Repeat the data below exactly, with every entry included.

___

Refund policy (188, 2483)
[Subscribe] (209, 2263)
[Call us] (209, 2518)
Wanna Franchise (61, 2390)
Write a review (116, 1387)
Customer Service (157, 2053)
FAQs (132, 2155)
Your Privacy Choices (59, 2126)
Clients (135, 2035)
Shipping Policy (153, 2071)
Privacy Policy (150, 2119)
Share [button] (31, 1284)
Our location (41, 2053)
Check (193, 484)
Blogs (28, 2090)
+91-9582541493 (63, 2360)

___

### RESPONSE TO THIS TASK
Refund policy (188, 2483)
[Subscribe] (209, 2263)
[Call us] (209, 2518)
Wanna Franchise (61, 2390)
Write a review (116, 1387)
Customer Service (157, 2053)
FAQs (132, 2155)
Your Privacy Choices (59, 2126)
Clients (135, 2035)
Shipping Policy (153, 2071)
Privacy Policy (150, 2119)
Share [button] (31, 1284)
Our location (41, 2053)
Check (193, 484)
Blogs (28, 2090)
+91-9582541493 (63, 2360)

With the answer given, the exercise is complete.